Most airtime is filled by music and entertainment, but radios licensed for general programming offer at least two information programs. This is in tune with the global trend of an increase in entertainment content over more traditional news stories. Radios are rarely used for serious, public affairs content; Georgians polled by NDI annually between 2011 and 2017 have not once mentioned radio as their first source of news and public affairs content, and the share of those using radio as a secondary source has fluctuated between 1 percent and 3 percent.
In recent years a positive development has been the strengthening of regional radios, such as Dzveli Kalaki and Imeri (Kutaisi), Trialeti (Gori) Hereti (Lagodekhi), Samkhretis Karibche (Akhaltsikhe), Harmonia (Poti), Atinati and Odishi (Zugdidi), and the establishment of community radios. Community-based radios such as Nor (Armenian language, broadcasts from Akhaltsikhe) and Marneuli (Azerbaijani language, broadcasts from Marneuli) were established in 2006, but the previous government refused to grant them radio licenses. For this reason, the community radios produced a website and broadcasted via loudspeaker. The licenses for FM broadcasting were granted in 2014. The Azerbaijani-language community in the village of Iormughalo can now tune to recently-launched Radio Ivrisi.
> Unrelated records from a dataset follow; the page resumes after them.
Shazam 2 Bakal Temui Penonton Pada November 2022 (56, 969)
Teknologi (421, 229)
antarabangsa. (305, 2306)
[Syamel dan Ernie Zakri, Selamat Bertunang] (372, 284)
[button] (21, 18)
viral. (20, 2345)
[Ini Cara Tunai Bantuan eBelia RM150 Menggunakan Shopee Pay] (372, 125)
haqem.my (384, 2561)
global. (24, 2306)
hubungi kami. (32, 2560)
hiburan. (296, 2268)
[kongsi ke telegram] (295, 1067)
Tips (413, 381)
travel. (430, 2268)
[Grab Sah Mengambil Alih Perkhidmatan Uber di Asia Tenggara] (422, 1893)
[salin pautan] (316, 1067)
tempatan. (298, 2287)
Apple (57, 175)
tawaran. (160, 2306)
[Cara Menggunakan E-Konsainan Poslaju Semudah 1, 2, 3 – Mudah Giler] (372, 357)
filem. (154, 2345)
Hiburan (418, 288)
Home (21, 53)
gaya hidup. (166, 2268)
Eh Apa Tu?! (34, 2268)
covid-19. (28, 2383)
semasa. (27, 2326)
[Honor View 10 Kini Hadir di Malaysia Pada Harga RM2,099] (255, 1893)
Community radio Radio Way opened in the Pankisi Gorge for the Vainakh minority in 2015. The Armenian-language community can also tune to Vrastan FM. Local communities in the regions are also served by Radio Mozaika in Gori. Some radios, such as Dzveli Kalaki, Radioway, Hereti, Nor, Marneuli offer both on-air and original content on their websites.
Soviet-era state radio was transformed into public radio, and is now part of the GPB. GPB operates two radio channels: Sakartvelos Radio – Pirveli Radio and Radio Ori – Kartuli Radio. Sakartvelos Radio broadcasts nationwide with news and various programmes.
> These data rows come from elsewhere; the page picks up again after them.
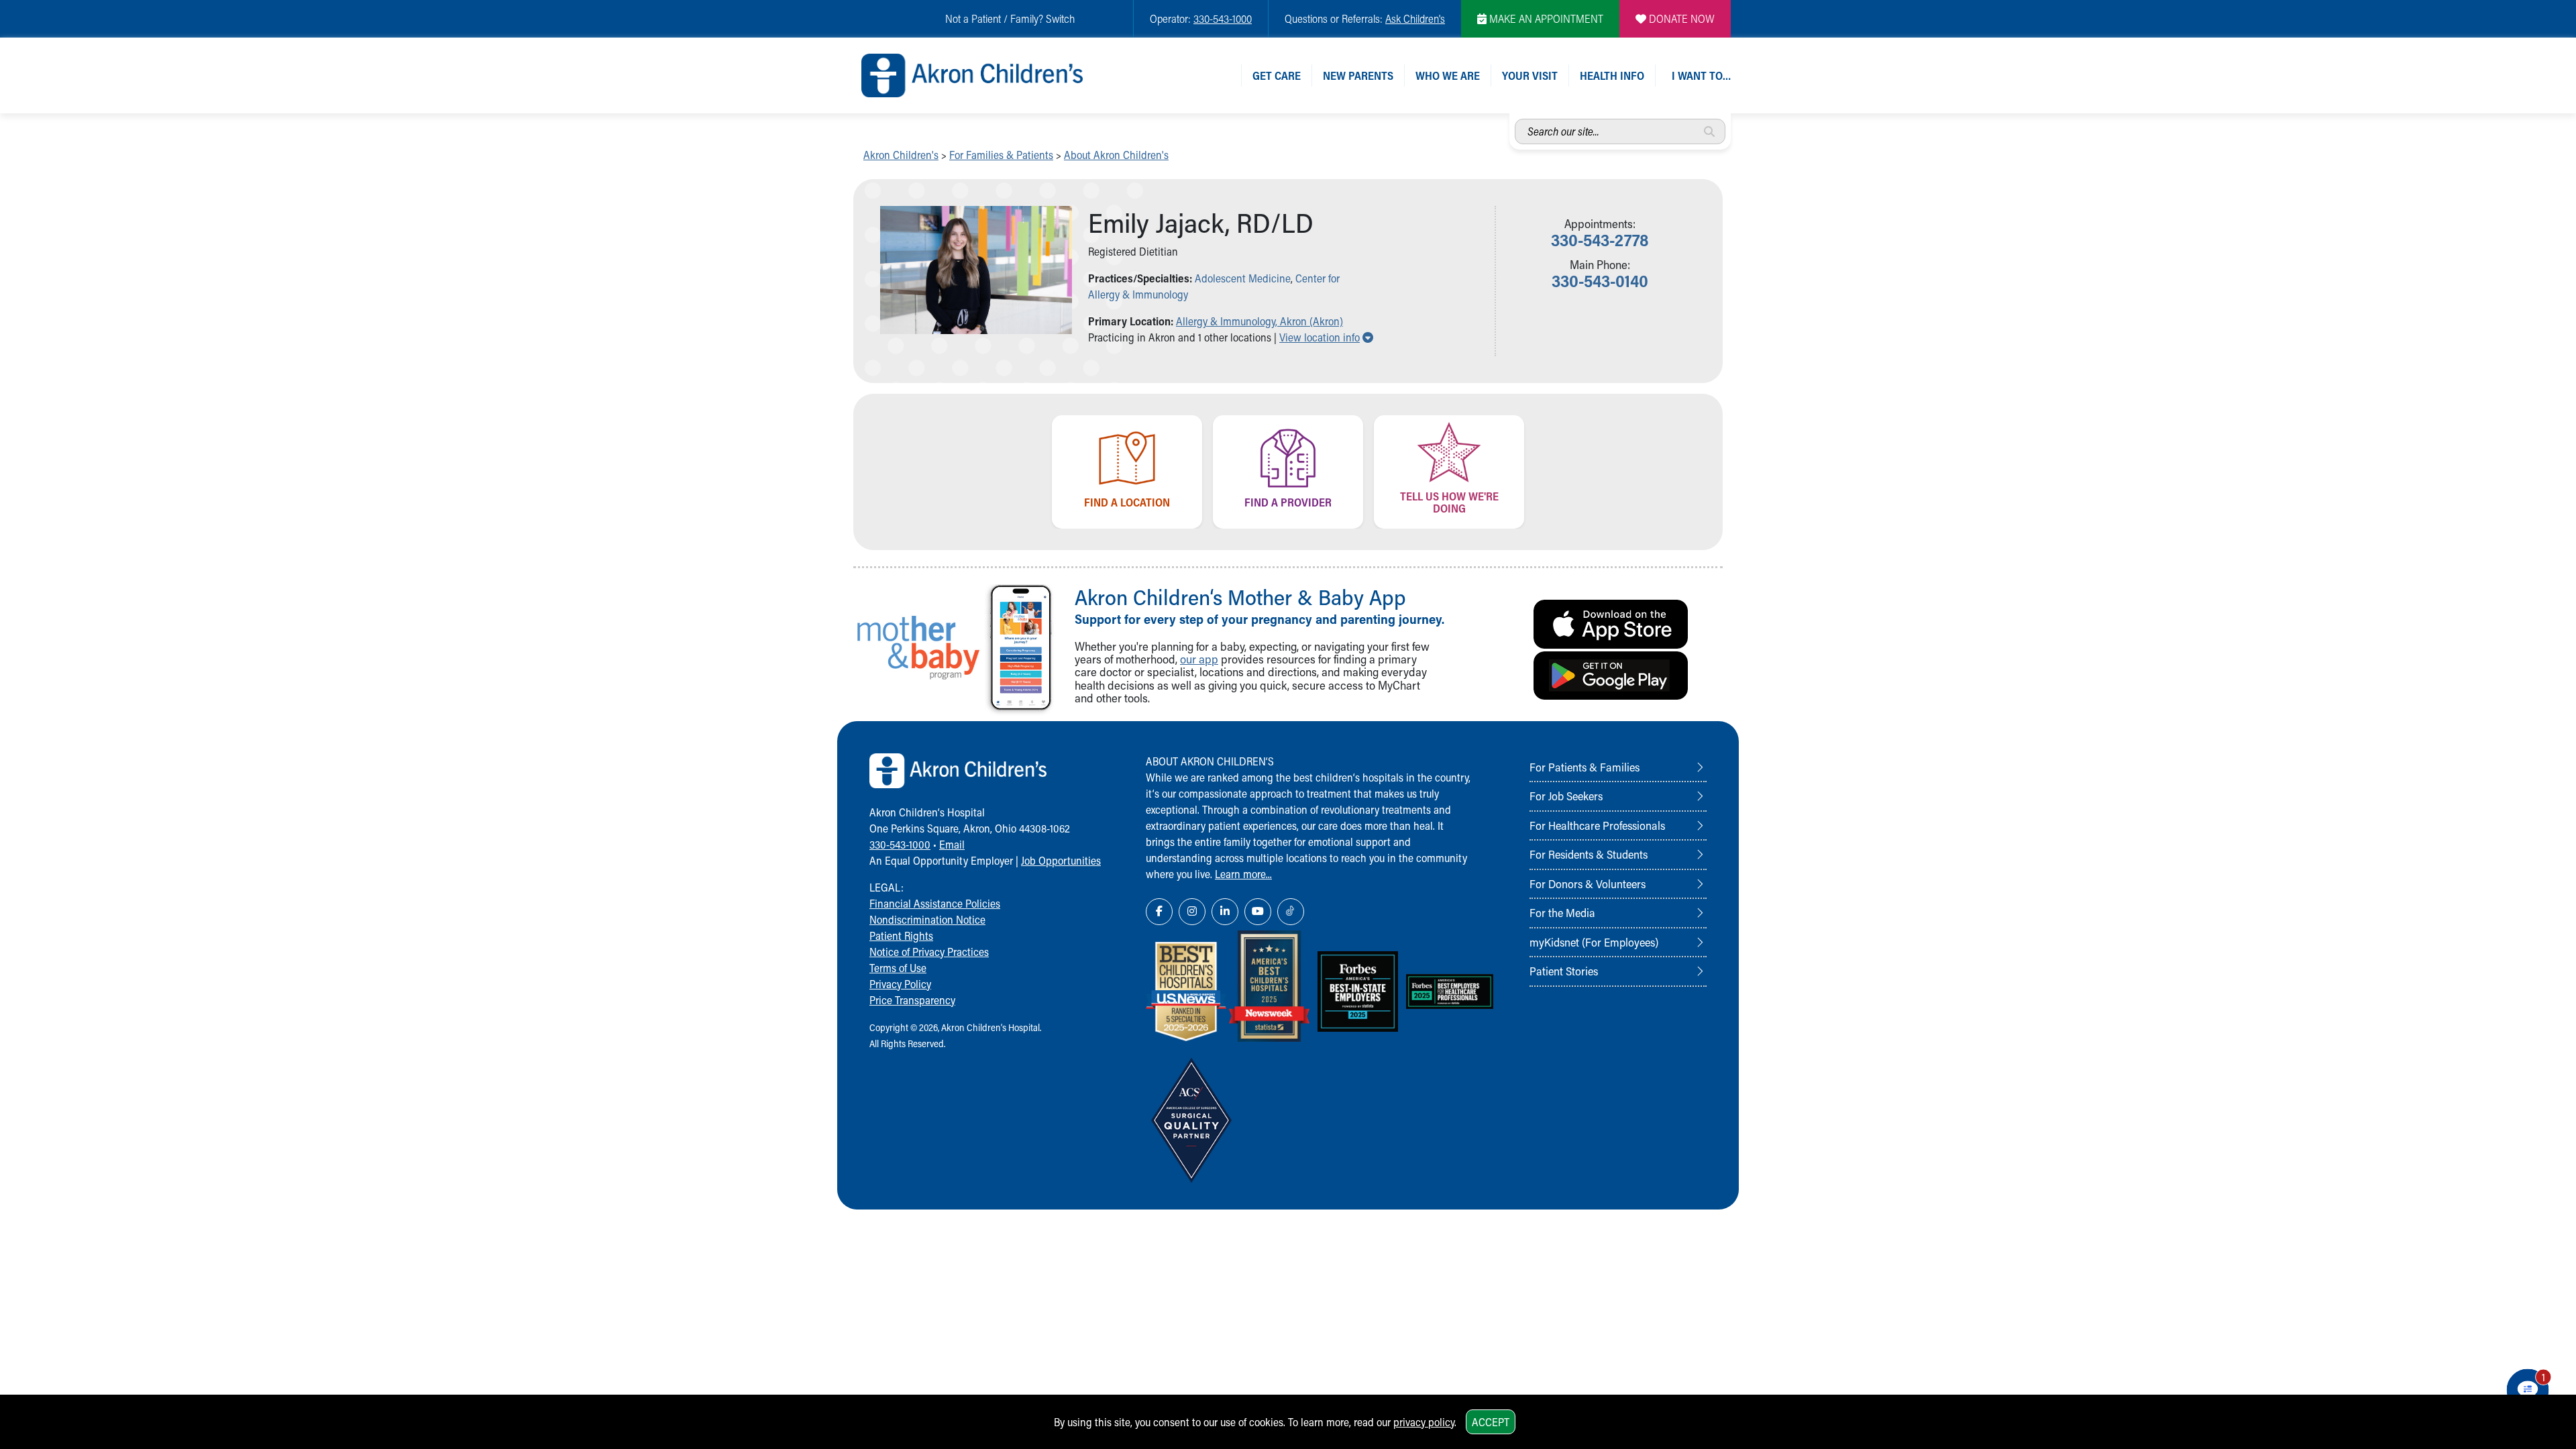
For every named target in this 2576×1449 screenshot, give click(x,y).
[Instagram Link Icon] (1192, 911)
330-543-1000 (1222, 18)
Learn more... (1243, 874)
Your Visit (1530, 75)
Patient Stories (1563, 970)
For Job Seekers (1566, 795)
The demand for niche programming is met by classic, jazz, rock and folk music stations as well as stations with sports and business news. Listeners can tune in to re-broadcasts of America’s National Public Radio on Radio GIPA. Georgia does not have a 24-hour talk radio station except for Radio Free Europe/Radio Liberty (RFE/RL), which fills the niche with locally produced news and analysis. GPB’s Radio Pirveli Arkhi (channel 1) also devotes most airtime to news and opinion programs.
Advertising income in the radio sector is US$12.2m, based on the 2016 Annual Report by the Georgian National Communication Commission (GNCC). According to the report, the income has grown by 50 percent since 2010. More than two thirds of the total advertising went to four broadcasters - Radio Holding Fortuna, Imedi Radio, Radio Jako and Radio GreenWave. While the remaining market is not big enough to sustain high-quality, diverse programming and innovation, it is sufficient for low-cost operations. Regional stations supplement their income with grants from international donors.
The global trend for increased Internet consumption have affected the Georgian radio sector as well. Radio stations acquired websites and streaming services. Some radios, such as Dzveli Kalaki, Radioway, Hereti, Nor, Marneuli offer both on-air and original content on their websites. A few, most notably, RFE/RL, started producing podcasts and blogs as well as video content. Broadcasting through specific apps (Georgian Radio Live, Radio Georgian) is also available. A positive trend has been the establishment of online only radios, targeting the youth. These radios are: MTC Youth Radio, Helping Hand Radio (associated with association Helping Hands), CSJM Radio (associated with the Caucasus School of Media at the Caucasus University).